España presume de ser una de las economías que más crece en la zona euro, pero una mirada detallada a los datos revela una realidad mucho menos optimista. El mal endémico de la economía española es cristalino; el aumento del PIB no se debe a una mejora sustancial de la productividad, ni a una transformación del tejido productivo, ni a un salto cualitativo en innovación. El motor real del crecimiento es otro: España tiene hoy mucha más población que hace apenas unos años, y esa expansión demográfica impulsa el volumen de la economía de bajo valor añadido sin elevar la riqueza real por persona. Dicho de otra manera: creamos pobreza para aumentar la producción bruta.
Los últimos datos del INE cifran en torno a los 49,4 millones de habitantes, máximos históricos. Desde 2021, el país suma más de medio millón de inmigrantes al año. El porcentaje de población foránea supera ya el 19% del total, y en muchos territorios la proporción crece aún más deprisa. La foto es clara: España crece porque entra gente nueva, no porque la economía nacional esté generando condiciones para la prosperidad; ni siquiera para el desarrollo económico ni ningún tipo de mejora sustenacial. De hecho, los indicadores de bienestar bajan y los de pobreza suben. Un éxito, sin duda.
Este repunte demográfico se refleja de inmediato en el mercado laboral. España registra máximos de afiliación y una tasa de empleo históricamente elevada, algo que el Gobierno exhibe como señal indiscutible de fortaleza. Falaz. Detrás de estas cifras se esconde un patrón muy pernicioso: un mercado laboral que absorbe mano de obra en actividades intensivas en trabajo y de bajo valor añadido. Muchas horas, poco sueldo- Una parte sustancial del empleo que hoy se crea se concentra en hostelería, restauración, cuidados, construcción y servicios diversos donde la productividad es reducida y, en consecuencia, los salarios bajos y las condiciones misérrimas. La economía crece porque más personas trabajan, pero no porque cada trabajador produzca más o genere mayor valor. Eso se traduce en malestar social, servicios tensionados, menos poder adquisitivo, más pobreza…
Los datos de productividad lo confirman. La productividad por hora trabajada apenas ha avanzado desde 2019 y se mantiene prácticamente estancada, mientras que la productividad total de los factores -el indicador que mejor mide la capacidad real de una economía para generar crecimiento sostenible- sigue mostrando «mejoras» insuficientes. Esta divergencia entre crecimiento del PIB y crecimiento de la productividad explica por qué el país encadena récords macroeconómicos sin que se traducen en mejoras tangibles del nivel de vida. De hecho estamos peor. España produce más porque hay más manos produciendo en las mismas o incluso peores condiciones. Punto.
La inmigración es un elemento esencial para sostener este sistema.

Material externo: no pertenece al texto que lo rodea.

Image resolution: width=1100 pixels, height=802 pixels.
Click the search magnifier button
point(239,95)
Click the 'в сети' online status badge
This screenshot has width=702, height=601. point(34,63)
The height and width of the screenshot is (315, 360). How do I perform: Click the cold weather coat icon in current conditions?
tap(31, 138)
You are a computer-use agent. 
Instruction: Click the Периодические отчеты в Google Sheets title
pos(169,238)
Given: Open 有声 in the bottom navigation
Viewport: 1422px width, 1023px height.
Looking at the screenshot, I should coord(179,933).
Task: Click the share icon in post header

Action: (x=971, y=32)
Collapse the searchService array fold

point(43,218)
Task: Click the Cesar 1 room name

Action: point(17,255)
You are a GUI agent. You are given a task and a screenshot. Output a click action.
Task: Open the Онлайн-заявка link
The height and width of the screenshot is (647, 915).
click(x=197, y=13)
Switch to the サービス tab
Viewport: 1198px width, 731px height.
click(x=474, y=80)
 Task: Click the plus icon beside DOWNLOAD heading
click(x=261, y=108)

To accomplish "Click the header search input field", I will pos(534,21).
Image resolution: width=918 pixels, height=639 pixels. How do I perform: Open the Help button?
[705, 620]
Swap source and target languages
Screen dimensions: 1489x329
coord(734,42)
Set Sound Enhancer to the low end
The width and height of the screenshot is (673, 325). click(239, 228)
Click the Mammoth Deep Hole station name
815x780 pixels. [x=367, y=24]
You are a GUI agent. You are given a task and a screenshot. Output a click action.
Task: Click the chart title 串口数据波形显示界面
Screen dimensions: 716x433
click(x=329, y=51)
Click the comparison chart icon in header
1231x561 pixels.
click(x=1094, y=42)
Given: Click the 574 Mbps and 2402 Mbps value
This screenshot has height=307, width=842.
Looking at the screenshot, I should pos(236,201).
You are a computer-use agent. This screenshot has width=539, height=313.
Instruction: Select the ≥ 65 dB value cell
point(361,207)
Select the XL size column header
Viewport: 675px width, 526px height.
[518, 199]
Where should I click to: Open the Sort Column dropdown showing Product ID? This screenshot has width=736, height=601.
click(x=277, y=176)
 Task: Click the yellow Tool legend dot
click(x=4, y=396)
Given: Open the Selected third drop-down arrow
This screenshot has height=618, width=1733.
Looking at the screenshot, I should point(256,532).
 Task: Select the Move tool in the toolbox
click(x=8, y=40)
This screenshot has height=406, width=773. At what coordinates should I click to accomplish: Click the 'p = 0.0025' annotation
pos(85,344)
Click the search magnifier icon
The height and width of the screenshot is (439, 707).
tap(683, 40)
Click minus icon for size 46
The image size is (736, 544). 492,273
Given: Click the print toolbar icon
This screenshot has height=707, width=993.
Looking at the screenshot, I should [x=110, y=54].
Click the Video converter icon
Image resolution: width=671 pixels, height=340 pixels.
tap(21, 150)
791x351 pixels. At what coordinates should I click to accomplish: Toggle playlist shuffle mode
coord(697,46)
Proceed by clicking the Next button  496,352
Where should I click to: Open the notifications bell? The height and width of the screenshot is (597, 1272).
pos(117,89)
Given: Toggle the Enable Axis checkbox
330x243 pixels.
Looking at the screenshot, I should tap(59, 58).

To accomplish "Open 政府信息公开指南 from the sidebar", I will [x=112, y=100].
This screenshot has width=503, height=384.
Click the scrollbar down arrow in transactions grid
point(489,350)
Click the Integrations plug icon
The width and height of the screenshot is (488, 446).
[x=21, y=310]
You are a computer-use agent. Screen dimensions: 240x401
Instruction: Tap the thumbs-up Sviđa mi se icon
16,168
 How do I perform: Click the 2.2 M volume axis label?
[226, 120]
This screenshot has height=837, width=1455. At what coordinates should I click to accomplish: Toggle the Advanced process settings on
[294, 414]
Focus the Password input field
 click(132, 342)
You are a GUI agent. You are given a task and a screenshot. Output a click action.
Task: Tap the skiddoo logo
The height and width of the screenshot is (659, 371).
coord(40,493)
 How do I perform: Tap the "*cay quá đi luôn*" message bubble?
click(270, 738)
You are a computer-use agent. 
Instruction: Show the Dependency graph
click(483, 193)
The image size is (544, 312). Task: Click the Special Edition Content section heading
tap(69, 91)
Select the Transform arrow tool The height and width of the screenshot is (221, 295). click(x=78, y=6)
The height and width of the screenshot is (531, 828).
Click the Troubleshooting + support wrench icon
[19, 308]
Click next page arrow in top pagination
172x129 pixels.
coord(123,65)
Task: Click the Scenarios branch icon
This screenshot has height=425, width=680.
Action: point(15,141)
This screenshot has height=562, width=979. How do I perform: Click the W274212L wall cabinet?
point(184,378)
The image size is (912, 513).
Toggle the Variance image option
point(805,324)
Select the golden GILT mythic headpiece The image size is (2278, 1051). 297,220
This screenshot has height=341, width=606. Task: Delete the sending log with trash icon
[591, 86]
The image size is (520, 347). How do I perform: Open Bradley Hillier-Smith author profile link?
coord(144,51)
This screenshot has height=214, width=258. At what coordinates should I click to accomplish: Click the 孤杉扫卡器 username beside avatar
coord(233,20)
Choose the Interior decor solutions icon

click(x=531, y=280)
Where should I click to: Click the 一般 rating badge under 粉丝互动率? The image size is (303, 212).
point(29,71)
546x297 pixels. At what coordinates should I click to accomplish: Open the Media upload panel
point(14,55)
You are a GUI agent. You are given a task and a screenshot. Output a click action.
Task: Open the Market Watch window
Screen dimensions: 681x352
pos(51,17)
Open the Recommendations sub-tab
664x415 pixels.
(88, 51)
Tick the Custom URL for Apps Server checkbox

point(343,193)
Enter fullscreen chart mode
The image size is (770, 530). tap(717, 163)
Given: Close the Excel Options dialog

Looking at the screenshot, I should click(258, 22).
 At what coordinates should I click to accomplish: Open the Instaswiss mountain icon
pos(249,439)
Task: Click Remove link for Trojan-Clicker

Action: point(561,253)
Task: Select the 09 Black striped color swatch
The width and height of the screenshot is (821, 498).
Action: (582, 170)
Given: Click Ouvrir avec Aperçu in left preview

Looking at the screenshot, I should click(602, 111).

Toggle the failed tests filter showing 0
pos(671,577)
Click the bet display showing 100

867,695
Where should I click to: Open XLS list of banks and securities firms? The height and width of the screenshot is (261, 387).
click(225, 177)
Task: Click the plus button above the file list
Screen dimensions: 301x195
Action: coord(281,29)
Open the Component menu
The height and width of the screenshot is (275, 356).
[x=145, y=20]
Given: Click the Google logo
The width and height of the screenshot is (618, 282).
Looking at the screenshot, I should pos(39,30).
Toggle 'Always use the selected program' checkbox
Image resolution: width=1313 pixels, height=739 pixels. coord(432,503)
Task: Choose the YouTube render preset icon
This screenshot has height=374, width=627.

Confundir este mecanismo de sostén con un proyecto de prosperidad es el gran error de nuestra clase política. Si la llegada de nuevas personas se canaliza hacia empleos de baja cualificación y salarios limitados, el resultado es un crecimiento que infla las cifras totales sin fortalecer la economía. Al contrario: aumenta la presión sobre los servicios públicos, los recursos presupuestarios y un sistema de bienestar ya tensionado por la deuda, el déficit y la evolución demográfica.
España crece hacia abajo, no hacia arriba. Suma habitantes más deprisa de lo que mejora su capacidad para generar valor. Y ese tipo de crecimiento, basado en cantidad antes que en calidad, tiene un recorrido corto y unas consecuencias demoledoras para el ciudadano.